All of these need to be matched!
http://www.url.com
http://url.com
url.com
www.url.com
(and each one could be += /file/file.html)
try this:
Regex theRegexURL = new Regex("(([a-zA-Z][0-9a-zA-Z+\\-\\.]*:)?/{0,2}[0-9a-zA-Z;/?:@&=+$\\.\\-_!~*'()%]+)?(#[0-9a-zA-Z;/?:@&=+$\\.\\-_!~*'()%]+)?");
If (theRegexURL.IsMatch(theUrlInput))
{
//url matches
}
else
{
//url does not match
}
Hi,
There are many ways to do this.... try this function: You need to pass the correct regular expression e.g
http(s)?://([\w-]+\.)+[\w-]+(/[\w- ./?%&=]*)? or
([\w-]+\.)+[\w-]+(/[\w- ./?%&=]*)?
public
string Locate(string pattern,string TextFromClipBoard)
{
string text = TextFromClipBoard;
string pat = pattern;
StringBuilder sb = new StringBuilder();
// Compile the regular expression.
Regex r = new Regex(pat, RegexOptions.IgnoreCase);// Match the regular expression pattern against a text string.Match m = r.Match(text);//int matchCount = 0;while (m.Success){
foreach (Group g in m.Groups){
CaptureCollection cc = g.Captures;foreach (Capture c in cc){
if(Regex.IsMatch(c.ToString(),pat))sb.Append(
"URL:" + c);}
}
m = m.NextMatch();
}
return sb.ToString();}
Thanks for the help guys. This has put me on the right path, sort of.
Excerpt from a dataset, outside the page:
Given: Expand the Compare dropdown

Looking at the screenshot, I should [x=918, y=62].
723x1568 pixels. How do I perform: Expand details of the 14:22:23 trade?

Now I just need to get all urls,
remove identifier from each (eg "http://"), and check for duplicates, so if theres http://www.startmenuex.com and www.startmenuex.com then it finds only the former.
Sure I can do this by myself. Hmm, I probably should have looked at source for forum software, cause this forum software does it quite well... Anyone here on the dev team for this forum software?
Hmm. Perhaps I could paste the clipboard text into a hidden webBrowser, and find urls in there. Any thoughts on this?
(By the way im looking for ftp://fff.fff.com etc aswell. Hey the forum software even highlights that!)
Hi,
I tried your regex but it accepts any kind of strings. I tried with zzzzzzzzzzzzzzzzz and it is accepted.
I just copied and pasted your Regex creation.
Am I doing something wrong?
Thanks
Claudio